Define P(a_i) the probability that a_i is the final element selected. We know from the requirement that each element should be selected with equal probability P(a_1) = \dots = P(a_i) = P(a_{i+1}) = \dots = P(a_n) = 1/n. For a_i, we have the following:

P(a_i) = P(a_i\text{ is selected at timestamp } i) \cdot P(a_i \text{ have not been replaced at timestamp: } i + 1, i + 2, \dots, n)
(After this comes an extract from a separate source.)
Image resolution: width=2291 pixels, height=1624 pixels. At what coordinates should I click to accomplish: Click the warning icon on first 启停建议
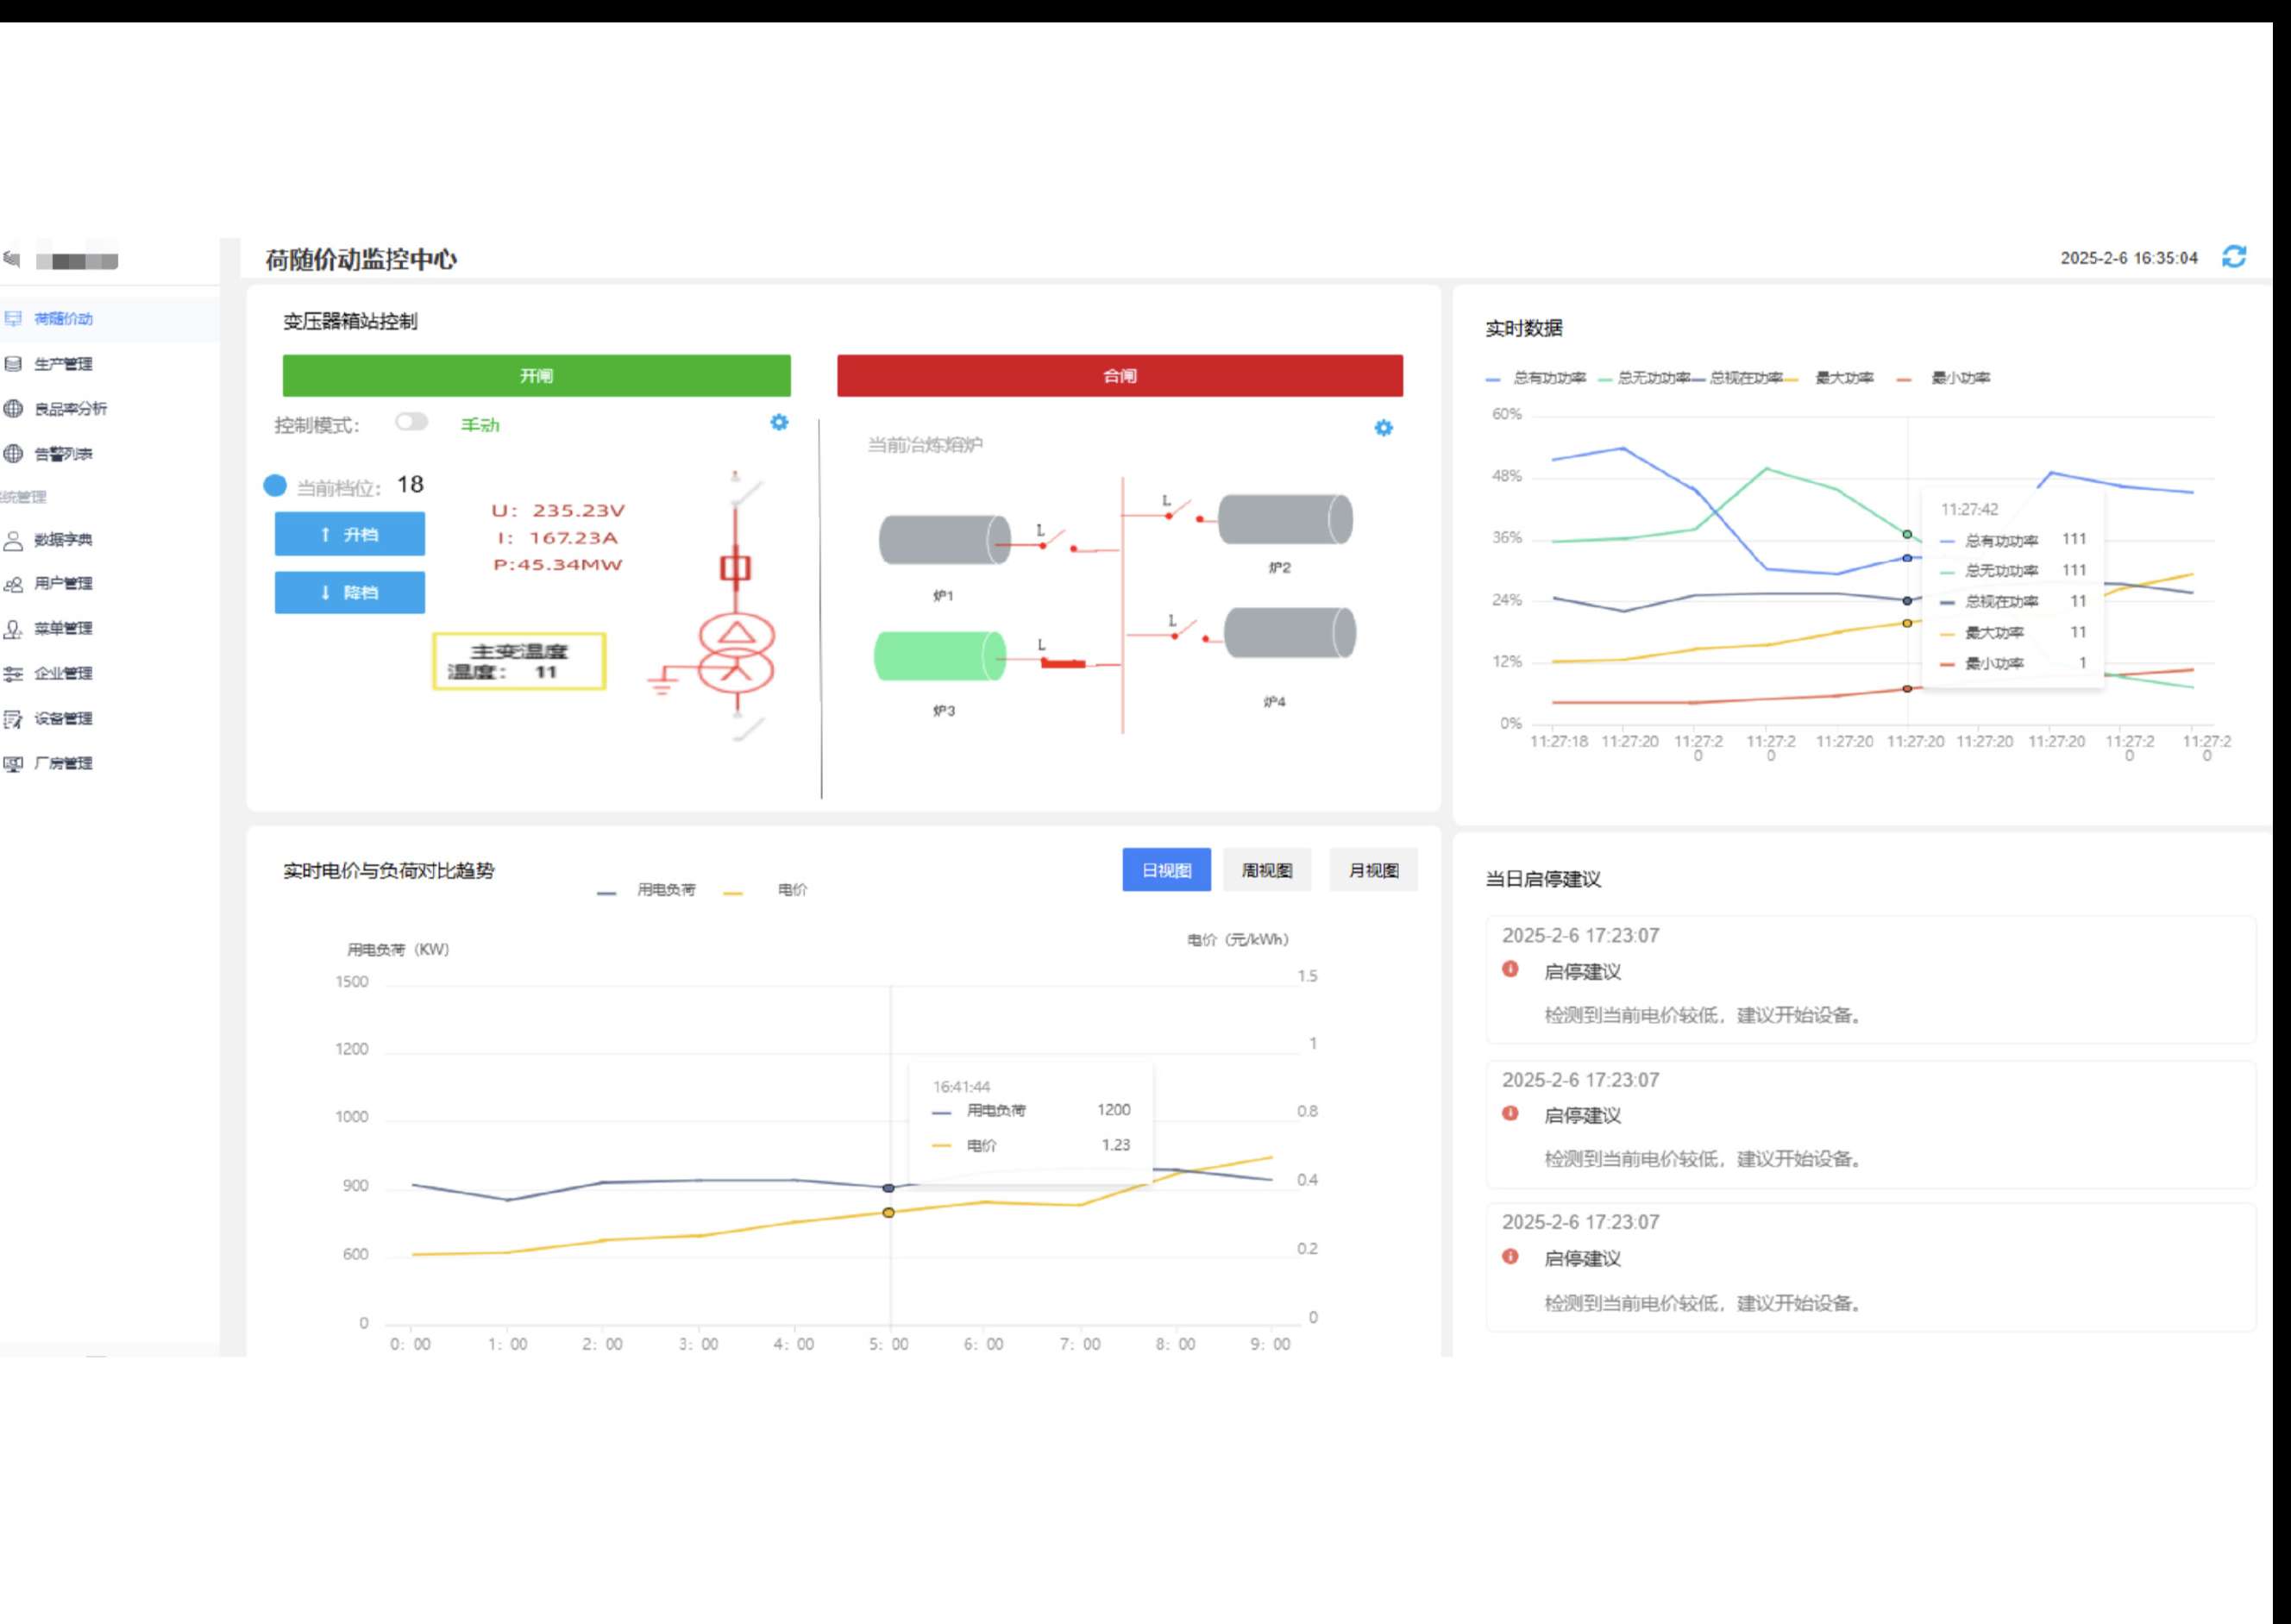1510,969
If at timestamp i, the data stream terminates. If we select the element a_i with probability \frac{1}{i}, it fulfilled the requirement of the problem statement. If there are more element followed, we have to ensure those will not be selected (not to replace a_i), otherwise, it will contradict to the assumption that a_i is the final element being selected. For element a_{i+1}, it will be selected with probability \frac{1}{i+1}, and not being seleted with probability 1-\frac{1}{i+1}. thus the above probability becomes:

\begin{eqnarray*} P(a_i) & = & P(a_i\text{ is selected at timestamp } i) \cdot P(a_i \text{ have not been replaced at timestamp: } i + 1, i + 2, \dots, n)\\ & = & \frac{1}{i} \cdot (1-\frac{1}{i+1}) \cdot (1-\frac{1}{i+2}) \dots \cdot (1-\frac{1}{n}) \\ & = & \frac{1}{i} \cdot (\frac{i}{i+1}) \cdot (\frac{i+1}{i+2}) \dots (\frac{n-2}{n-1}) \cdot (\frac{n-1}{n}) \\ & = & \frac{1}{n} \end{eqnarray*}

Next, we will take a look at the case that select k element, with each outcome with an equal probability.

Reference

  1. https://www.youtube.com/watch?v=Ybra0uGEkpM
  2. https://gregable.com/2007/10/reservoir-sampling.html

Problem

382. Linked List Random Node

/**
 * Definition for singly-linked list.
 * struct ListNode {
 *     int val;
 *     ListNode *next;
 *     ListNode() : val(0), next(nullptr) {}
 *     ListNode(int x) : val(x), next(nullptr) {}
 *     ListNode(int x, ListNode *next) : val(x), next(next) {}
 * };
 */
class Solution {
    ListNode *head;
public:
    /** @param head The linked list's head.
        Note that the head is guaranteed to be not null, so it contains at least one node. */
    Solution(ListNode* head) {
        this->head = head;
    }

    /** Returns a random node's value. */
    int getRandom() {
        int res = this->head->val;
        int c = 2;
        ListNode *curr = this->head->next;

        while (curr) {
            int j = rand() % c;
            if (j == 0) {
                res = curr->val;
            }

            c++;
            curr = curr->next;
        }

        return res;
    }
};

/**
 * Your Solution object will be instantiated and called as such:
 * Solution* obj = new Solution(head);
 * int param_1 = obj->getRandom();
 */

398. Random Pick Index

class Solution {
    vector<int> vec;

public:
    Solution(vector<int> nums) {
        vec = nums;
    }

    int pick(int target) {
        int cnt = 0, res = -1;
        for (int i = 0; i < vec.size(); ++i) {
            if (vec[i] != target) continue;
            ++cnt;
            if (rand() % cnt == 0) res = i;
        }

        return res;
    }
};

/**
 * Your Solution object will be instantiated and called as such:
 * Solution obj = new Solution(nums);
 * int param_1 = obj.pick(target);
 */